OBJECTIVE:
Format the items starting at the line containing "Given: Select the" and ending at the line containing "(1480, 429)" as a two-column CSV with the headers input and output. Give one row per item, with its text and its answer each in a single quoted field and any line breaks replaced by spaces.

PROVIDED RECORDS:
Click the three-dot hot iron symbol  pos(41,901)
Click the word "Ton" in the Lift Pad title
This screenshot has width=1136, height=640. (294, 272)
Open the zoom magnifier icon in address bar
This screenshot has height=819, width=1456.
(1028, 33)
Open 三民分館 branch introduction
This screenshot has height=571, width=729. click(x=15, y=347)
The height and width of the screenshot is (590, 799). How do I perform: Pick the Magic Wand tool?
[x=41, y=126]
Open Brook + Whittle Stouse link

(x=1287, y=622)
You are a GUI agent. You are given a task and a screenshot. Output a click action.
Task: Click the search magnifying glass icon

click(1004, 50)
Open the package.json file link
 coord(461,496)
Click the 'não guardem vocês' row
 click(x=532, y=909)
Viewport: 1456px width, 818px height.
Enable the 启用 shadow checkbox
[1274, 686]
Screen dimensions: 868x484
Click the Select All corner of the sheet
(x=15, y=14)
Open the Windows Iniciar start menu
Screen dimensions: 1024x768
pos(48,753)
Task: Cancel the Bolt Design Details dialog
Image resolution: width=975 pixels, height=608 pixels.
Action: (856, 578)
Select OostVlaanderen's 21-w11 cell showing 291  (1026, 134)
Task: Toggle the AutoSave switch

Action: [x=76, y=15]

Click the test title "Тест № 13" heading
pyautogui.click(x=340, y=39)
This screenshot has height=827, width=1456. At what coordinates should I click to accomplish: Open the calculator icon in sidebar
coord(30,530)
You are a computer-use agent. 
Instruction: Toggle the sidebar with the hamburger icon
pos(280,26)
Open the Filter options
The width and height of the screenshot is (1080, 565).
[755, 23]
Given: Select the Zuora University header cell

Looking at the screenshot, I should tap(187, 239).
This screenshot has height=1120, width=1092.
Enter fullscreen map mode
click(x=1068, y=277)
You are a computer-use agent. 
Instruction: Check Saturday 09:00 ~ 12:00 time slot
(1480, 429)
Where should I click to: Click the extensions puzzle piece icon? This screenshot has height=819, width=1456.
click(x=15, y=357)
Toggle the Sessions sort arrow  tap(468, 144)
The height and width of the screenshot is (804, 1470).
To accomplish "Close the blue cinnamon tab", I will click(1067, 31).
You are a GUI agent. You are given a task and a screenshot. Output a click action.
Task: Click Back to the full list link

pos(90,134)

ANSWER FOR THE TASK:
input,output
"Given: Select the Zuora University header cell","Looking at the screenshot, I should tap(187, 239)."
"This screenshot has height=1120, width=1092. Enter fullscreen map mode","click(x=1068, y=277)"
"You are a computer-use agent. Instruction: Check Saturday 09:00 ~ 12:00 time slot","(1480, 429)"